# Massey Ferguson Model #481 Clutch Problem



## farmer jim

Replaced clutch four times since purchase in 2005. Anyone have a 481 or cab tractor in 400 series with a similar problem. 
Cannot find solution to solve the ongoing replacement of clutches?


----------



## SHARTEL

Welcome Jim,

Something just isn't aligned correctly....I know, that's an understatement but eating clutches (disks) usually means components are running less than concentric. 

Think maybe the clutch isn't the problem.....how does the pilot bearing look? If that bearing (or bushing) has sloppy tolerances it will allow the shaft to wobble and increase ware significantly.

What does your local MF dealer say about this?

Shartel


----------



## farmer jim

Thank you for your input. My local MF dealer could never given any reason for the problem. One dealer did tell me that I could not fix the tractor. A band-aid solution was used until the warranty ran out. The company rep indicated that I rode the clutch too much. 

I am disappointed in FM's concern for its customers. I have farmed for many years and have other farm machinery (including tractors) never had any problems of this magnitude. I can assure you that riding the clutch is not the problem. 

I cannot get a solution or help with this problem from MF or its dealers. MF "wiped it hands" so to speak as soon as it could. I just wondered if anyone else might have the same problem and found a solution.

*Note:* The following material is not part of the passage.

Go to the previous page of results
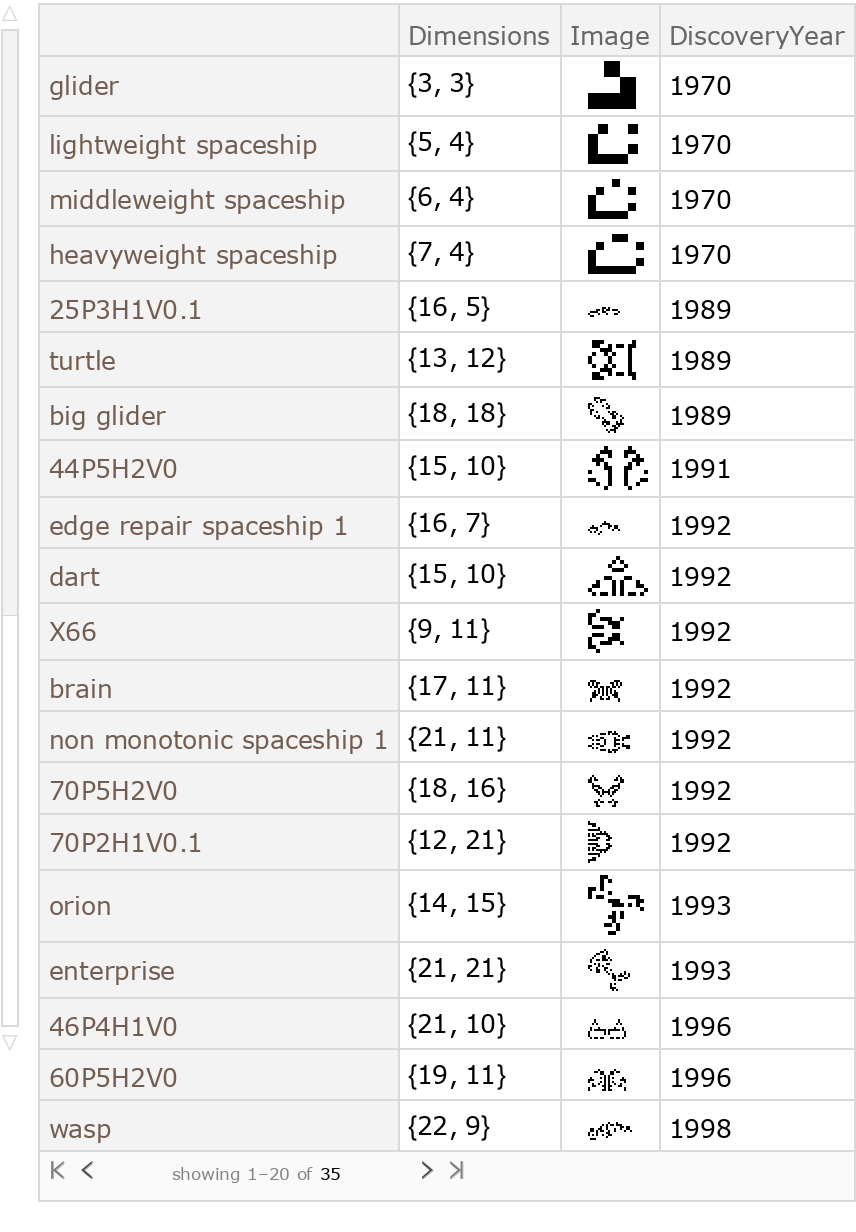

Thank you again for your ideas on the situation.


----------



## oldtom

ok having worked for M/F when it was still Canadian own. do you have a dial indicator to check i, fly wheel run out eg, is fly wheel run thro in centre of crank shaft and ,2checkbell housing to see if it is squ to end of crank shaft [so when transmission is fitted up all is nice and squ, the other end is to check trans input shaft is squ Ican e/mail photo on how to do this.or you can fined it in a work shop manual


----------



## tom221

m/f 3060 will not change from low to high any hints


----------